What makes this work: Same buyer (Bay Area streetwear consumer), complementary products (top + shoe), shared cultural DNA (Oakland-rooted, Black-owned, premium), and neither brand competes with the other.
Anti-Patterns
- Audience mismatch — partnering with a brand whose audience is the same demographic but completely different purchase intent (e.g., a tech gadget brand). The audiences overlap by age but not by culture. Complementary product + shared cultural values = the filter.
- Forcing a partnership because their numbers look good — a brand with 200K followers but zero cultural alignment with Oakland streetwear will deliver zero meaningful conversions. Score the cultural fit before the follower count.
- Unequal promotion commitments — one partner goes hard (3 posts, 6 Stories, email blast) and the other "mentions it in Stories once." Define commitments in writing before execution. Resentment from unequal effort kills future collaboration.
- Co-writing content by committee — one party drafts, the other reviews. Joint drafting from scratch produces slow, watered-down, safe content that neither brand would post independently.
- Letting the partner use urgency-timer language — if the co-marketed content says "ONLY 12 HOURS LEFT TO WIN!" that's a brand violation even if SkyyRose didn't write it. Brand guideline exchange at the start of Phase 4 must include this rule explicitly.
- No attribution system before launch — without UTM parameters live before the campaign starts, you cannot measure ROI or fairly attribute results. Set up tracking before the first post goes out.
- No post-campaign follow-up plan — the campaign generates awareness or leads. What does SkyyRose do next with those email signups, followers, or giveaway entrants? Build the post-campaign nurture before the campaign launches.
- Partnering with brands outside the cultural lane — European-adjacent luxury brands, fast fashion, or brands that compete on discount are automatic disqualifiers. They damage SkyyRose's positioning with the exact audience both brands are trying to reach.
Recovery
- Can't find a suitable partner: Look adjacent, not parallel. The question is "who serves our customer before or after they need SkyyRose?" — a barbershop, a sneaker boutique, a Black-owned photographer, a Bay Area lifestyle brand. Not another streetwear label.
- Partner stops promoting mid-campaign: The partnership agreement should include a minimum promotion clause. If they fall short, document it, reduce future collaboration scope, and extract what value you can from the campaign data. A partial campaign is still data.
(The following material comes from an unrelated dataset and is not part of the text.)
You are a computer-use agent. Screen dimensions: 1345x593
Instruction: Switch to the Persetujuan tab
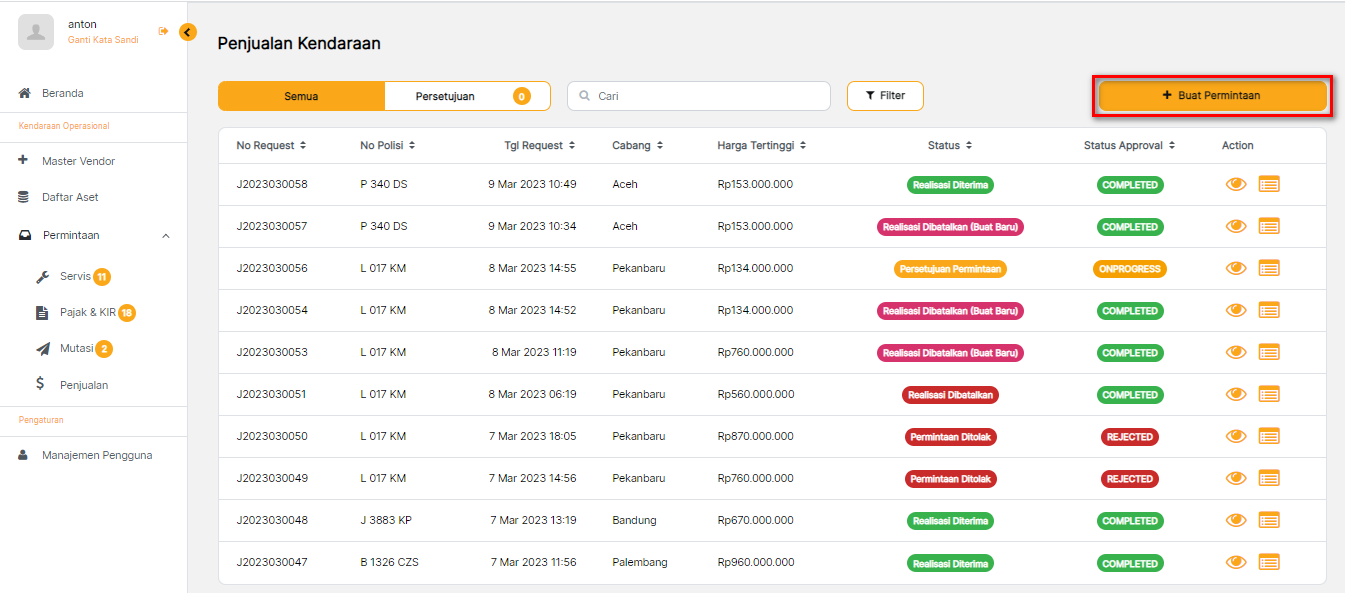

- Campaign underperforms on all channels: Analyze by channel before cutting anything. Usually one channel over-delivers and others under-deliver. Double down on what's working, cut what isn't, and capture the learning for the results report.
- Co-created content looks off-brand for SkyyRose: Review against the canon checklist. Common issues: the partner used urgency language, the collection register was mixed or absent, the visual aesthetic skewed away from the Five refs. Catch this in the approval gate (Phase 4) — not after it's live.
- Partner wants to add their branding over SkyyRose's lockup images: Hard no. Brand lockup images (Black Rose, Love Hurts, Signature logos) are not available for modification or co-branding overlay. The partnership shows in the styling, the copy, and the channel promotion — not by defacing the lockup.